December 16th, 2016 by Potato

“How much CPP will I get?” is a common question, and an important one that will help feed your financial planning. You can get a statement detailing your CPP contributions from Service Canada, but unless you’re close to retirement this isn’t super-helpful for planning purposes because it’s harder to do what-ifs with it. Indeed, it will basically assume that you’ll continue earning at your current rate until a given age, which is not helpful if you’re trying to evaluate early retirement scenarios. Plus, it’s a fair bit of work for precision when you may just want a good enough estimate. There’s also a calculator at Service Canada that includes the CPP, but it’s web-based so not great for playing around with, and it doesn’t do a good job of incorporating changes to future income, nor does it appear to be updated for the changes to CPP (announced in 2016, and partially implemented now).

So I’ve built a spreadsheet to let you do just that. Click here to download it (Excel) (updated for 2022’s YMPE) (or here for OpenOffice). Keep reading for details on the calculations and how to use it.

A screenshot of the CPP calculator spreadsheet

Background and Acknowledgements

This came about because Sandi Martin came to me asking how to solve the problem of estimating the future CPP for people that would partially benefit from the changes to CPP announced in 2016 (which will be slowly implemented over the coming years). She had a spreadsheet for the old calculation, but I pretty much started from scratch to build this in. Having her sheet in front of me as I did so was helpful, and she was instrumental in the testing and trouble-shooting.

This post by Doug Runchey was hugely helpful on the algorithm CPP uses, which is not as intuitive as you would think. Doug offers a service to calculate your CPP precisely, so if you need to know down to the last dollar how much you’re going to get, contact Doug and pay him to run that calculation for you. Update: Doug and David Field have combined to create a web-based calculator here. If you can upload a statement of contributions, that will be more convenient. If you want to play what-if games or have to enter your data manually, then my excel version will be more convenient (in part because of the fill down function of excel, and also because mine won’t give you errors if you enter an amount above the YMPE).


Simply fill out the boxes shaded blue, then scroll down to see how much your CPP is. The year and age should be self-explanatory.

Dropout: You’re allowed to drop a certain number of years from your CPP calculation. This lets you have a few years of low/no earnings and still collect the maximum CPP. Right now you’re allowed to drop 17% of your working life (over at CPP it’s actually in months but the spreadsheet uses years).
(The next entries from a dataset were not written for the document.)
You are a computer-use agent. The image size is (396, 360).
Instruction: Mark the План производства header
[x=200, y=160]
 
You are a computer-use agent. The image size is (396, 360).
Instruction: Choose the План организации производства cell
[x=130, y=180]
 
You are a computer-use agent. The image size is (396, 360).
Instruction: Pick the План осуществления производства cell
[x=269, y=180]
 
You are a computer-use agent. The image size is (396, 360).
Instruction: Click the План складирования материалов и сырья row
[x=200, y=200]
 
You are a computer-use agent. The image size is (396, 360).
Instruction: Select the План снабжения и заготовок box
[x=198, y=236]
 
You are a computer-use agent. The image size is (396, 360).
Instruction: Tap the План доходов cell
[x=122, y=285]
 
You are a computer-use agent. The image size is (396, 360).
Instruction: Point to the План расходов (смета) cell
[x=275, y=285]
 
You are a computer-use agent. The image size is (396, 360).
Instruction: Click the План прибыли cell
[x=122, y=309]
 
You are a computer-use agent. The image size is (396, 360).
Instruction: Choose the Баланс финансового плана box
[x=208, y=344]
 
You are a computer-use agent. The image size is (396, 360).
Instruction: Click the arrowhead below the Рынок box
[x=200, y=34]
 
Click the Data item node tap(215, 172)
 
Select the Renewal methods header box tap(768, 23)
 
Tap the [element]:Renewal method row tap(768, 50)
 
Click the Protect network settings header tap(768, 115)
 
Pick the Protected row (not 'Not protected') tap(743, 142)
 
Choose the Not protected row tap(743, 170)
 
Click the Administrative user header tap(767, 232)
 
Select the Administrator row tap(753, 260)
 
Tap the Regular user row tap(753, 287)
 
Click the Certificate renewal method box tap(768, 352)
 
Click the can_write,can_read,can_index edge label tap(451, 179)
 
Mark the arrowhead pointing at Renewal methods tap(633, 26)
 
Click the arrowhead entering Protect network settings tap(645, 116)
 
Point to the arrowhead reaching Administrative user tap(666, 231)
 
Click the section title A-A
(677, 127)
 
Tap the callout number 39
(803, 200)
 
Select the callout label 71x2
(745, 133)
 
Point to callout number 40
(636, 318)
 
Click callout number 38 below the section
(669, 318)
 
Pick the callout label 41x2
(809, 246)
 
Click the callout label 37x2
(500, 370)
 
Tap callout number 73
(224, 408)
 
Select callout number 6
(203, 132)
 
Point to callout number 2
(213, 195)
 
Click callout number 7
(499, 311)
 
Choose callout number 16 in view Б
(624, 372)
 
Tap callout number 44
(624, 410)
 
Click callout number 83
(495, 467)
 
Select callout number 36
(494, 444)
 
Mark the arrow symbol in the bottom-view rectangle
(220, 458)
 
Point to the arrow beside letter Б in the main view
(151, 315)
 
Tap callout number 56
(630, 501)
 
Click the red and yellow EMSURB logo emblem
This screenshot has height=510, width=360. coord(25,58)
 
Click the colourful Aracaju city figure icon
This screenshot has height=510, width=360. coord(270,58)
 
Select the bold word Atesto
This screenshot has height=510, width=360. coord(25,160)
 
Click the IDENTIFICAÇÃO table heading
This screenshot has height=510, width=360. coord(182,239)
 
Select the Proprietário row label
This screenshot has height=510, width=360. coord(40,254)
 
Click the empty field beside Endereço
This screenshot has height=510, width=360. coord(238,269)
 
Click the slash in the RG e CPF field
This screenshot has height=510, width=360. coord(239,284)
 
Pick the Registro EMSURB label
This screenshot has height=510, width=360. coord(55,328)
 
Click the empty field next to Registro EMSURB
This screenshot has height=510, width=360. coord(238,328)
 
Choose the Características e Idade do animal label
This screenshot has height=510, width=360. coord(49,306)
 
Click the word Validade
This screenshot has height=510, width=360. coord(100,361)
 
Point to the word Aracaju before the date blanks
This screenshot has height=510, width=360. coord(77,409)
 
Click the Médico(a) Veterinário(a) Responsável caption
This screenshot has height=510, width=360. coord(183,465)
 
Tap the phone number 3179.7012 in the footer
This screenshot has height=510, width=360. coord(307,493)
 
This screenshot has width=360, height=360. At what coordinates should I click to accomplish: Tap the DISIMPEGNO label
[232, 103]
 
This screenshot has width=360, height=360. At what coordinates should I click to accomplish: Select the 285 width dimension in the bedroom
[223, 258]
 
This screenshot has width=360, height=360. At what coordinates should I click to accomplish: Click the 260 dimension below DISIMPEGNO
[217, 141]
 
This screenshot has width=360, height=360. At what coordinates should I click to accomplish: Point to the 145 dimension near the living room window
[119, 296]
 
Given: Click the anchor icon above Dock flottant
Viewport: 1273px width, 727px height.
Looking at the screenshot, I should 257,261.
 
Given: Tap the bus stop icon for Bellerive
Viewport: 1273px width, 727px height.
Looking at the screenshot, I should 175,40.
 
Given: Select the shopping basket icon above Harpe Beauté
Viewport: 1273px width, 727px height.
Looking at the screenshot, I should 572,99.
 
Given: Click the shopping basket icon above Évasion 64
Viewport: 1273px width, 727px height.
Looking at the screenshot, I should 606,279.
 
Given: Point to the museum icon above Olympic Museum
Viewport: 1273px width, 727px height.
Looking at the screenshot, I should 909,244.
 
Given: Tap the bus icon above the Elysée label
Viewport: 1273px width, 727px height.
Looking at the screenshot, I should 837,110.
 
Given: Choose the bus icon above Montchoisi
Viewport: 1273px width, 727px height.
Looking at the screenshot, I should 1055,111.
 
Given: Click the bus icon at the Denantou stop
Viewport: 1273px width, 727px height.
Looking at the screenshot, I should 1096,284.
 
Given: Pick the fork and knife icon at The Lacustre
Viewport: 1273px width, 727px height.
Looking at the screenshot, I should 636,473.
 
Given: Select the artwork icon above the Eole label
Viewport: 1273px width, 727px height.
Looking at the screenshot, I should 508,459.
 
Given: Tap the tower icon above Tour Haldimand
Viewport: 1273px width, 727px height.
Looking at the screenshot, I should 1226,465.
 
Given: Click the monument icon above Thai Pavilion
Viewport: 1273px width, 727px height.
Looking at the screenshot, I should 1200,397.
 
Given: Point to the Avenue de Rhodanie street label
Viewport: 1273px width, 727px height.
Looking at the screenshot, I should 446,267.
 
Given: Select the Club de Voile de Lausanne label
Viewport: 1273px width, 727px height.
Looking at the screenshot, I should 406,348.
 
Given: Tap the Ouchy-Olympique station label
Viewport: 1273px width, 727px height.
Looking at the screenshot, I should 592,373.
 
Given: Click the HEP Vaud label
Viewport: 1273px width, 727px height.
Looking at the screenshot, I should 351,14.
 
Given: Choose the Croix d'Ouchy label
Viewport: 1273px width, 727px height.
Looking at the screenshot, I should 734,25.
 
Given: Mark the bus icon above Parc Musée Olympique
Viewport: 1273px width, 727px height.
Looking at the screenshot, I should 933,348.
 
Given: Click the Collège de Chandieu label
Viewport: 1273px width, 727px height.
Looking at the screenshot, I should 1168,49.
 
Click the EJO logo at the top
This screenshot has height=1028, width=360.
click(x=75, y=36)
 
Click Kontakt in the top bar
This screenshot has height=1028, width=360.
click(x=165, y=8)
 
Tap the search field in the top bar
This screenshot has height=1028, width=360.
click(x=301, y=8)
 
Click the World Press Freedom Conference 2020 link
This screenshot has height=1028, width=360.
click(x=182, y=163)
So the number of years that works out to depends on when you collect CPP. However, there are cases where you can use the child-rearing provision to drop more years — use this field to add those drop-out years, in percentage form. Note that if you’re adding years as a percentage, now you’re making an assumption on when you’ll take CPP, so the table at the bottom will have further approximations for you.

Income: Enter how much you earned each year towards CPP. For years before 2019 enter the actual amount in that year’s dollars. For years after 2019, use real dollars. That is, if you’re earning $50,000/yr now (just a bit under the YMPE), and next year expect to get a cost-of-living raise only, enter $50,000 for 2018 — you’ll still be at the same fraction of that year’s CPP maximum. If you’re expecting a 4% raise — 2% cost-of-living, and 2% real increase in pay, then enter that increased amount above inflation for the future year ($51,000 in this example). And that continues for future years: if 10 years from now you expect to just pace inflation, keep filling in the same salary figure in 2019 dollars.

Otherwise, have fun exploring your what-if scenarios for when you stop working, etc.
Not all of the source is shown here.